Considering that the newspaper’s weekend edition often reports on the lifestyles of the nation’s wealthiest people, I suppose I should feel flattered to be included in such expensive company. And I might, too, if not for the mildly mocking tone of the article, which referred to the boom in grilling food in winter as an “oddball hobby.”
OK, I’ll admit I have received more than a few curious stares in the six or so winters that I’ve been indulging my passion for searing grill marks onto just about everything I eat. The sight of a grown man on his porch, huddled over a smoking gas grill in the middle of a snowstorm, might be considered a bit out of the ordinary to some people.
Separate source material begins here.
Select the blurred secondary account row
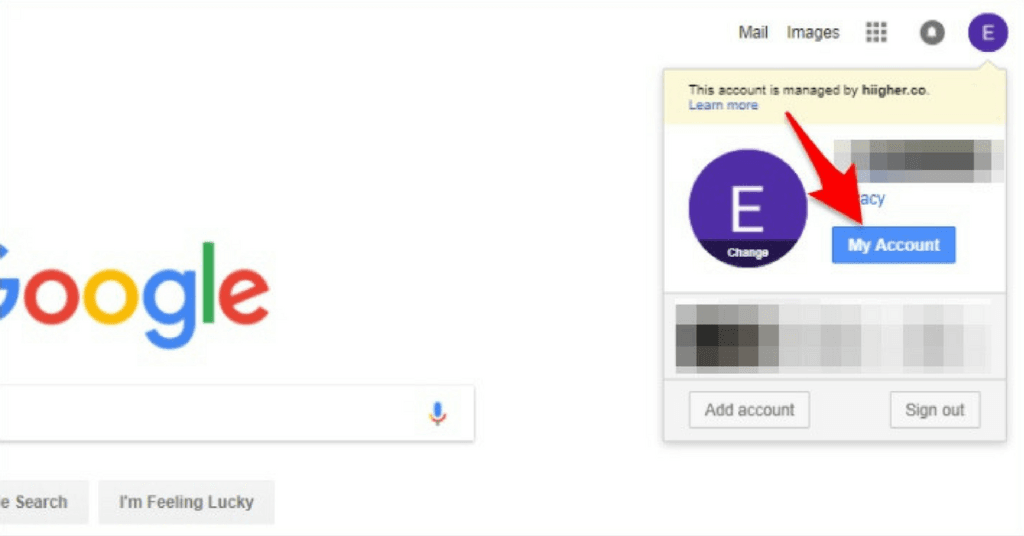 point(834,336)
A few years back, in fact, a kid in a pizza-delivery car was so startled to see a guy grilling outdoors in January that he slid to a stop in front of my house, rolled down his window, and gave me a thumbs-up sign. I waved my trusty spatula in greeting and then went back to the sizzling array of vegetables and meat wreathed in snowflakes.
If year-round grilling has become my obsession, I have the Food Network to blame – or to thank, as the case may be.
After watching Bobby Flay, the grilling guru, conjure up his charbroiled masterpieces on the screen, I was hooked. My kids got me a gas grill one Christmas, and I had the thing fired up on the porch the next night. In no time at all, I had succumbed to its smoky embrace. Propane-fueled and ignited with the press of a button, it was a form of cooking that not only was deliciously satisfying, but also a great cabin-fever reliever.
I steeped myself in marinades and emulsions, breathing deep of the aromatic clouds of garlic, herbs and exotic wood chips that enveloped me. Eventually, after having worn out one grill and moving on to a bigger and better one, I began to feel cheated when I would come home from work to find supper cooking on the stove. No matter what the calendar said, I wanted to make everything taste like summer.
If I now require grill marks to stir my taste buds in the dark season, I am by no means alone.
According to the Journal story, the growing ranks of people like me – oddballs in the millions, and mostly males – have made grilling a $2 billion industry and spawned a new line of high-tech winter cooking products.
One company, for instance, sells a $9,000 grill with “freeze-resistant porcelain-tile countertops” for the Arctic griller who has everything. For a mere $5,000, a cold-weather cook can now whip up a sumptuous repast on a 42-inch stainless-steel grill with infrared burners that reach temperatures of 1,650 degrees. While that might seem like an awful lot of hardware to cook a humble hamburger, its fans insist that the ferocious heat the thing puts off protects them from frostbite while grilling and chilling in 2 feet of snow.
The story mentioned one guy in Vermont who thinks nothing of standing outside in subzero temperatures to cook his every meal, breakfast included. It makes him “feel like an Eskimo,” he said.
Another man explained his habit of cooking outdoors, despite the 30-mile-an-hour winds coming off Lake Michigan, with the simple phrase, “Hey, I’m a guy.”
I couldn’t have said it better myself.